# What to work on:
Please copy the lines of the listing below verbatim, from the line with "685x421 pixels." to the line with "pos(541,630)", including both of those lines.

(Word and element pointing entries)
══════════
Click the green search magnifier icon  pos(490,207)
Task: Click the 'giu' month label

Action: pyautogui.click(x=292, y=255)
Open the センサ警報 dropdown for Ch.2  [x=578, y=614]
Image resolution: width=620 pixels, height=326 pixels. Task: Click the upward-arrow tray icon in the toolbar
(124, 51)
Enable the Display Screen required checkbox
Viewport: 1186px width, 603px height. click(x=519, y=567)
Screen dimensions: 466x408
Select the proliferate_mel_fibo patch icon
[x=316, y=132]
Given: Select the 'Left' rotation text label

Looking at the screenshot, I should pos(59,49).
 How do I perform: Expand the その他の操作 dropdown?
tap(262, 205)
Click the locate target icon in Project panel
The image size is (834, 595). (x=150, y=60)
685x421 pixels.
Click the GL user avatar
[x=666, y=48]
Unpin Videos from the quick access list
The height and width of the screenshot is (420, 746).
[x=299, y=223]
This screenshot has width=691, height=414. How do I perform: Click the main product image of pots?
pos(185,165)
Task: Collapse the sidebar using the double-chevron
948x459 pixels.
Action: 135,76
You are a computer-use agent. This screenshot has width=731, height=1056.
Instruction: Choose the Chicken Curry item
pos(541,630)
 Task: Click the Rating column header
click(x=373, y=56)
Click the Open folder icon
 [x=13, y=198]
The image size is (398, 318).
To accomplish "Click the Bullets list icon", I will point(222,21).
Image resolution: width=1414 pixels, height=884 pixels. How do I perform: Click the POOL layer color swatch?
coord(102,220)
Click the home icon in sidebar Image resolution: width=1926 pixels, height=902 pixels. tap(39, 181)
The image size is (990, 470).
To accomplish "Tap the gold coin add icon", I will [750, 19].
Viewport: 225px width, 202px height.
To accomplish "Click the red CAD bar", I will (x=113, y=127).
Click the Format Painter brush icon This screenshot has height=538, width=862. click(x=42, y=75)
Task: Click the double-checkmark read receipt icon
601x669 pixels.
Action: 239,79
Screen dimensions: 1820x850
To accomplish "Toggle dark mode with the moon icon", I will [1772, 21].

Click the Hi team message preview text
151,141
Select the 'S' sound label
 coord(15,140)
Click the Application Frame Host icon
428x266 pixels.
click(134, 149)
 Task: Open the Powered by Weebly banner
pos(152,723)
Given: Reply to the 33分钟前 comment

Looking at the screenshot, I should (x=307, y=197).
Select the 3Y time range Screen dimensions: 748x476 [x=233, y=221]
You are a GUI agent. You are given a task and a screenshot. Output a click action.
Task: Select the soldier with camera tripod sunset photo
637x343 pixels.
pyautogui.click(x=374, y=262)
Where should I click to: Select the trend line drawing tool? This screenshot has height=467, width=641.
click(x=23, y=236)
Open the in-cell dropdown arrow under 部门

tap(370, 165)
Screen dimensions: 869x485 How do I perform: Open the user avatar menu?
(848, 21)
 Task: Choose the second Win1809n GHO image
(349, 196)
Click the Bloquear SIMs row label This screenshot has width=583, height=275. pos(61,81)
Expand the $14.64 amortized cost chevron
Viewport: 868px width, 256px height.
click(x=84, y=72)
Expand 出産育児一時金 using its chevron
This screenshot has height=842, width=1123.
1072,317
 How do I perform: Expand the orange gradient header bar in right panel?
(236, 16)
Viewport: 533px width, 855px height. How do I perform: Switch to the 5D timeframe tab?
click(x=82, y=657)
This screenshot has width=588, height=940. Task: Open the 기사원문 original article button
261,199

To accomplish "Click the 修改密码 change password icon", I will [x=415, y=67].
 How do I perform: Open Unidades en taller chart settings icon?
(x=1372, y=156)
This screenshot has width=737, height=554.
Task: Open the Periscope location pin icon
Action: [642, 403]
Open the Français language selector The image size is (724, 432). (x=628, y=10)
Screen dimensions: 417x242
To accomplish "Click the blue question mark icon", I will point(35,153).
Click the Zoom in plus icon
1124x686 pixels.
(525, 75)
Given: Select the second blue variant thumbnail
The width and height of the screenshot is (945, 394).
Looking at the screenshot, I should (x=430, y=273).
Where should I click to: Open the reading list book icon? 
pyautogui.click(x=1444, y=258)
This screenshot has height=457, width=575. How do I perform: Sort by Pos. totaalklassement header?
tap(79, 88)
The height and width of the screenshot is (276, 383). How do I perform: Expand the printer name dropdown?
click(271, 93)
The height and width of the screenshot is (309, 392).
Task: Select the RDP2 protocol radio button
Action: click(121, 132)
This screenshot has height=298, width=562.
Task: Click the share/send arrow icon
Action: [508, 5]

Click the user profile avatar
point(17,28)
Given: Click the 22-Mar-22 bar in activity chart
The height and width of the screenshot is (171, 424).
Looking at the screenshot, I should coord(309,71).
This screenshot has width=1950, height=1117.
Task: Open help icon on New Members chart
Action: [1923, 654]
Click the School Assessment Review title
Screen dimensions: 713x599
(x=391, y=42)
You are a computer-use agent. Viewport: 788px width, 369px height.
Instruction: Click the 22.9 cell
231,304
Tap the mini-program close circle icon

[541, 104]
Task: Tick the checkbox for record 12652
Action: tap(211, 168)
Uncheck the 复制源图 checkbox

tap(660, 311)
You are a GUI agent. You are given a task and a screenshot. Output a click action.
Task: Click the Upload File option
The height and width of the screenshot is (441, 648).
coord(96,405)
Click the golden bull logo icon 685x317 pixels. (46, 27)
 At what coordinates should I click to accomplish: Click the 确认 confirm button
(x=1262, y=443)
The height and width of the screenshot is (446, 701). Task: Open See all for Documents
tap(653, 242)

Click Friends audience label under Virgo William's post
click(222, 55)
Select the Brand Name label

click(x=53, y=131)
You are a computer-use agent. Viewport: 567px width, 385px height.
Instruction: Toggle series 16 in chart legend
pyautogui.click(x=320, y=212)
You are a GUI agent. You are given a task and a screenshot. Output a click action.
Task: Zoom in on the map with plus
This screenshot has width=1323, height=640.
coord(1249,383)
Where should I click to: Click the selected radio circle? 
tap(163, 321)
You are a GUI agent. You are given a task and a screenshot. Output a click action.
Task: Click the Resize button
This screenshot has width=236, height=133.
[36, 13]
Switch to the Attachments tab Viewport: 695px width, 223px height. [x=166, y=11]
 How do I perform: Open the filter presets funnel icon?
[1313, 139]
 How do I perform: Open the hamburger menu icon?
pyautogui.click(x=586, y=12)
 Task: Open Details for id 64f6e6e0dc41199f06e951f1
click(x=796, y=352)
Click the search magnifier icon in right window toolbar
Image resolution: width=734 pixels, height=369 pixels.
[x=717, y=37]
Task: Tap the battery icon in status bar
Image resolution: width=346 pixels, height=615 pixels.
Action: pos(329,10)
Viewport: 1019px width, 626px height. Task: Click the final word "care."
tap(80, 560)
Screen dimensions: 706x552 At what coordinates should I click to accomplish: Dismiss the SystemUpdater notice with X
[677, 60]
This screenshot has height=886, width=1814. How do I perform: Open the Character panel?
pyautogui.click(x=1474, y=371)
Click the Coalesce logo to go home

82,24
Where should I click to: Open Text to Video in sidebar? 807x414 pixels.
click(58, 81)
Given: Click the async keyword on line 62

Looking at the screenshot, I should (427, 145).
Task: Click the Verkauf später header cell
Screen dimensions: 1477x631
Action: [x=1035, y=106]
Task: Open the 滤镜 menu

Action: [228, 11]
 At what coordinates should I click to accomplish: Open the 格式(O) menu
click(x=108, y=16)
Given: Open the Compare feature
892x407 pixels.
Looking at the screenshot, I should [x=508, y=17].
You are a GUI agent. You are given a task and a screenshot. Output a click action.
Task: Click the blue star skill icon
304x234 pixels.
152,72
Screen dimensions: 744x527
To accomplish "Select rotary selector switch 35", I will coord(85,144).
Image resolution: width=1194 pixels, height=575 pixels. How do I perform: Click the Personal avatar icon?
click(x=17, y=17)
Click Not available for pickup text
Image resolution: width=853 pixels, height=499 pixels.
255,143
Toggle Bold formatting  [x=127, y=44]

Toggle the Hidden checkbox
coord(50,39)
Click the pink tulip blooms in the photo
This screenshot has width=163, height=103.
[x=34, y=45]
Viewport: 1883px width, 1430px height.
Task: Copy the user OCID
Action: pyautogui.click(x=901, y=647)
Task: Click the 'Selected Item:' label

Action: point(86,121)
══════════
# Finished exercise:
685x421 pixels.
Click the GL user avatar
[x=666, y=48]
Unpin Videos from the quick access list
The height and width of the screenshot is (420, 746).
[x=299, y=223]
This screenshot has width=691, height=414. How do I perform: Click the main product image of pots?
pos(185,165)
Task: Collapse the sidebar using the double-chevron
948x459 pixels.
Action: 135,76
You are a computer-use agent. This screenshot has width=731, height=1056.
Instruction: Choose the Chicken Curry item
pos(541,630)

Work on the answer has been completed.